Functional dairy products, including its Aktifit, Aloe Vera and cholesterol-lowering Evolus brands, managed to offset the comparatively slow growth of fresh dairy, however, with Benecol, Emmi's cholesterol-lowering probiotic brand, more than doubling its previous year's sales.

Conversely, cheese sales, particularly Emmentaler, did not fare quite so well and sales remained constant at CHF889.5 million, although the company noted that it had exported greater volumes to major non-European markets, particularly the US, Canada and Japan.

Emmi added that 2004 sales volumes had been adversely affected by waning domestic consumption and that cheese had been at the centre of a series of price skirmishes involving a number of Swiss multiple retailers.

But the company lauded speciality cheeses Le Gruyère and cave-aged Emmentaler - both of which outperformed the sector - as products which have "considerable potential", along with cholesterol-lowering functional cheese alternative miniCol.

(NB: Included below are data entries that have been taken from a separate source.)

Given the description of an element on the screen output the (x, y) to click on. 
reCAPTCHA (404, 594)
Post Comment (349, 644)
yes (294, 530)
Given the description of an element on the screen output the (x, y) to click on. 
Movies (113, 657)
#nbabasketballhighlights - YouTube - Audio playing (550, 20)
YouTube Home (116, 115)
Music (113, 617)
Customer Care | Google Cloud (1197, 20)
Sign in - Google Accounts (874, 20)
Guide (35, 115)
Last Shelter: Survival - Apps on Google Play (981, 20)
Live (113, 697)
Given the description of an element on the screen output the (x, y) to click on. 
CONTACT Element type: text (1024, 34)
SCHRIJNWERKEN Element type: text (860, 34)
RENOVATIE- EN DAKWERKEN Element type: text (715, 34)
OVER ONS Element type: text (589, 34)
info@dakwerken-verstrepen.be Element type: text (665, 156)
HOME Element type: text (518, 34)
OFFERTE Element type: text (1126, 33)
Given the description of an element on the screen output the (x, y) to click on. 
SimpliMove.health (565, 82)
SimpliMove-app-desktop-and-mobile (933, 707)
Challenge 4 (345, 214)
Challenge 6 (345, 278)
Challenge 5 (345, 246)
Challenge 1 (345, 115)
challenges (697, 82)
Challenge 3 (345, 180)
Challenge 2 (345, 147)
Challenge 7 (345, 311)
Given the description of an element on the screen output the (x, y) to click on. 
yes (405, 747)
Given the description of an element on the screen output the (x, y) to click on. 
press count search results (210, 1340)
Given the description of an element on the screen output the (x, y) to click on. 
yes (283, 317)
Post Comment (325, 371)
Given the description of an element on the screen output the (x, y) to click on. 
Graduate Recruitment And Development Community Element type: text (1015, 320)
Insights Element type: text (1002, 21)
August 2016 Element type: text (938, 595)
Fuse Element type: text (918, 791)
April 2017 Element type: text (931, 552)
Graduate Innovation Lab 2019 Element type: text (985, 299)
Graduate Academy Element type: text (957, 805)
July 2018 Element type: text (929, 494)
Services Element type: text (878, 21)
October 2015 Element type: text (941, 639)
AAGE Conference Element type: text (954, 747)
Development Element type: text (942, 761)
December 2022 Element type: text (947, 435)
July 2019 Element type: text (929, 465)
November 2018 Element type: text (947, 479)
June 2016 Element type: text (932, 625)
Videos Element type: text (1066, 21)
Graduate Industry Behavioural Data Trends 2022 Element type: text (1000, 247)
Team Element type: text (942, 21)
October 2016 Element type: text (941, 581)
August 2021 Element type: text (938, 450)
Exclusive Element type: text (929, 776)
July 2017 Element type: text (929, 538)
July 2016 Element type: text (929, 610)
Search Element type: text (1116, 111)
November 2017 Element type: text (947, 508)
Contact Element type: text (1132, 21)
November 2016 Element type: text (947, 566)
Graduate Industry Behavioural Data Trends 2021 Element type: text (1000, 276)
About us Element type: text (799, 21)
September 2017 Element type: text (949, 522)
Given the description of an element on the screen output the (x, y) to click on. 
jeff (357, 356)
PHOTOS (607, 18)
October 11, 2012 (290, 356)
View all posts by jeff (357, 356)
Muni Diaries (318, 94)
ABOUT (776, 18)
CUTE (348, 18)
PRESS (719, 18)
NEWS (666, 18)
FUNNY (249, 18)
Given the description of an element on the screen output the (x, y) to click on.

Meanwhile, the company reiterated its ambition to develop its Austrian, German and US markets in 2005 and said that it had earmarked the CHF100 million raised from its public floatation in December last year, for consolidating its presence in the fresh dairy markets across France, Italy, the Netherlands and the United Kingdom.

Since its public floatation, Emmi's stock has risen by around 21 per cent and international sales now account for 23 per cent of its overall annual turnover (CHF445 million).